Issue: Nemotron service won't start

# Check logs
docker-compose -f docker-compose.connectome.yml logs nemotron-llm

# Common causes:
# 1. Invalid NGC_API_KEY
# 2. Insufficient GPU memory (need 20GB+ on GPU 1)
# 3. Model download timeout (retry)

# Verify NGC key
echo $NGC_API_KEY

# Restart service
docker-compose -f docker-compose.connectome.yml restart nemotron-llm

Issue: Port already in use

# Check what's using ports
sudo lsof -i :8080  # API
sudo lsof -i :8000  # Nemotron LLM
sudo lsof -i :8001  # Embedder
sudo lsof -i :8002  # Reranker

# Stop conflicting service or change port in .env.production

Issue: Out of disk space

# Check disk usage
df -h

# Clean up Docker
docker system prune -a --volumes  # ⚠️ Will remove all unused data

# Remove old images
docker image prune -a

📈 Expected Resource Usage

GPU Memory (8x RTX 3090, 24GB each)

  • GPU 1: ~18GB / 24GB (75% - Nemotron LLM)
  • GPU 5: ~4GB / 24GB (17% - NeMo Embedder)
  • GPU 6: ~4GB / 24GB (17% - NeMo Reranker)
  • GPUs 0, 2, 3, 4, 7: Free for other workloads

Disk Space

  • Docker images: ~15GB
  • Model cache: ~20GB
  • Database: ~5GB (grows with papers)
  • Total: ~40GB + paper storage

Network Bandwidth

  • Initial deployment: ~10GB download (NIM containers)
  • Ongoing: ~1-2GB/day (paper downloads)
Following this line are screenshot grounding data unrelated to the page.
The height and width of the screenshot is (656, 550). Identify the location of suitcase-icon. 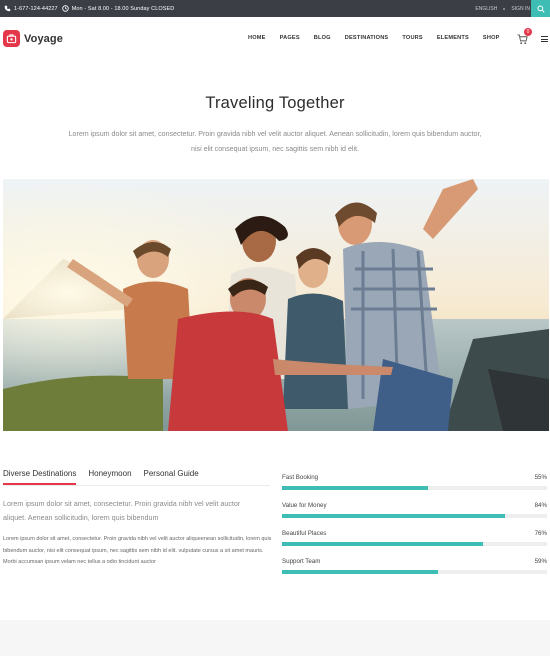
(12, 38).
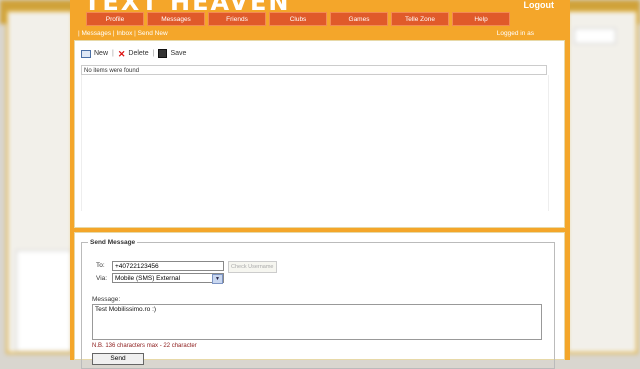  I want to click on crumb-messages: Messages, so click(97, 34).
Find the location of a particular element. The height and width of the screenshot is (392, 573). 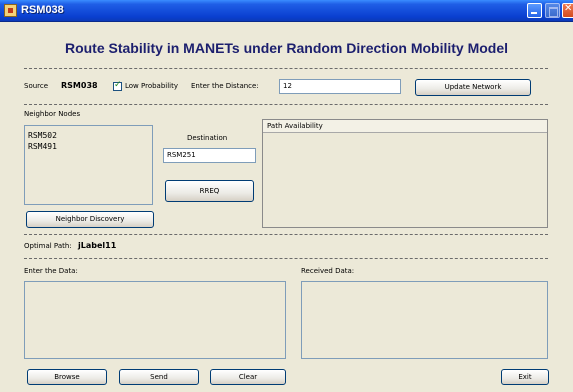

divider-lower is located at coordinates (286, 234).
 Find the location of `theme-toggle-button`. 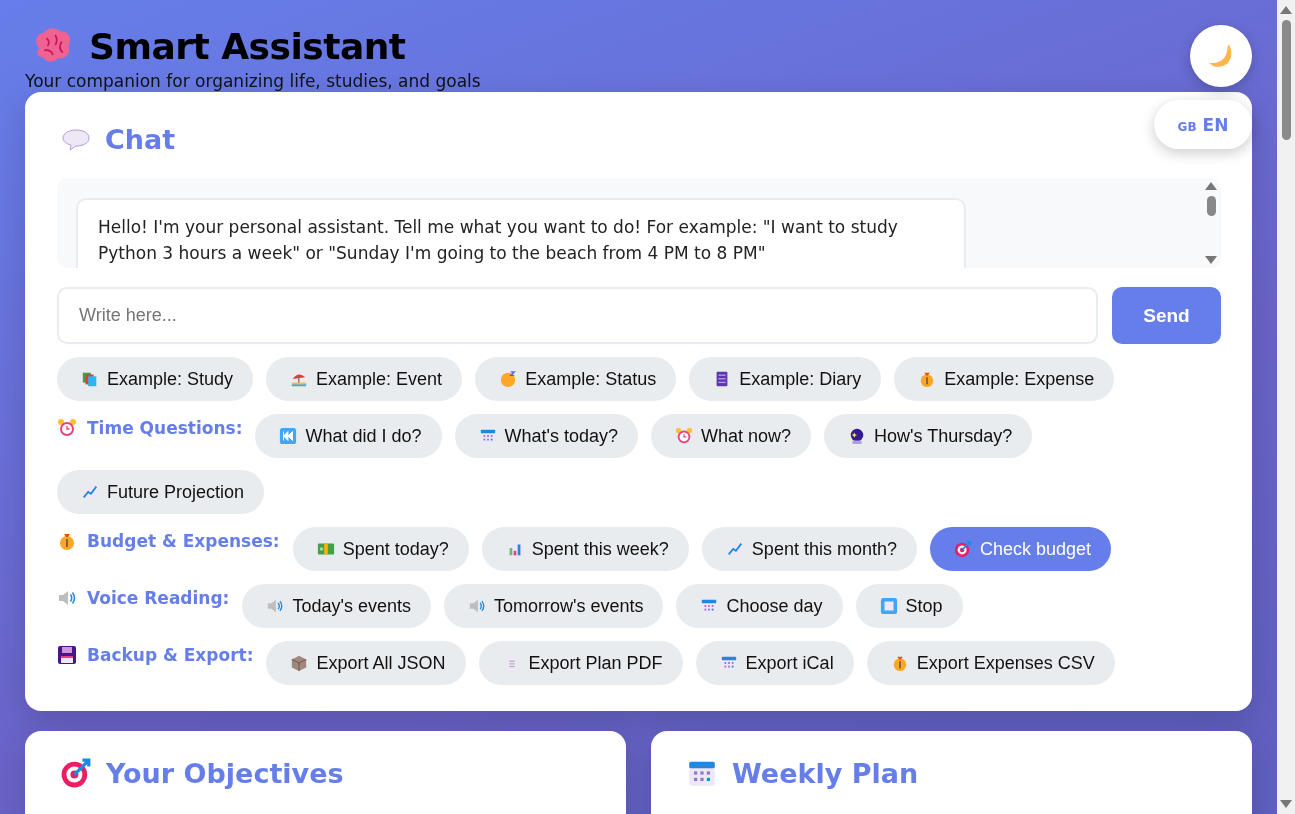

theme-toggle-button is located at coordinates (1221, 56).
✅ Deployment Complete Checklist

  • All 11 services running (docker-compose ps)
  • API health check passes (curl localhost:8080/api/v1/health)
  • Hybrid RAG status shows GPU assignments
  • GPUs 1, 5, 6 show memory usage in nvidia-smi
  • Grafana accessible at port 3000
  • Test evaluation returns ensemble scores
  • API keys rotated (NGC, OpenAI, Anthropic)
  • .env.production secured (chmod 600)
  • Monitoring dashboards configured
  • Backup strategy planned

📚 Additional Documentation

  • Full Guide: DEPLOY_TO_CONNECTOME_NOW.md
  • Technical Details: claudedocs/NEMOTRON_HYBRID_GUIDE.md
  • Deployment Summary: DEPLOYMENT_COMPLETE_SUMMARY.md
  • API Documentation: http://localhost:8080/docs (after deployment)

🎉 Ready to Deploy!

All pre-flight checks passed. You can now:

  1. SSH to Connectome server
  2. Navigate to AI-CoScientist directory
  3. Run: ./scripts/deploy_to_connectome_hybrid.sh
  4. Wait 10-15 minutes for deployment
  5. Verify all services are healthy
  6. Rotate API keys immediately

Questions or issues? Check DEPLOY_TO_CONNECTOME_NOW.md for detailed troubleshooting.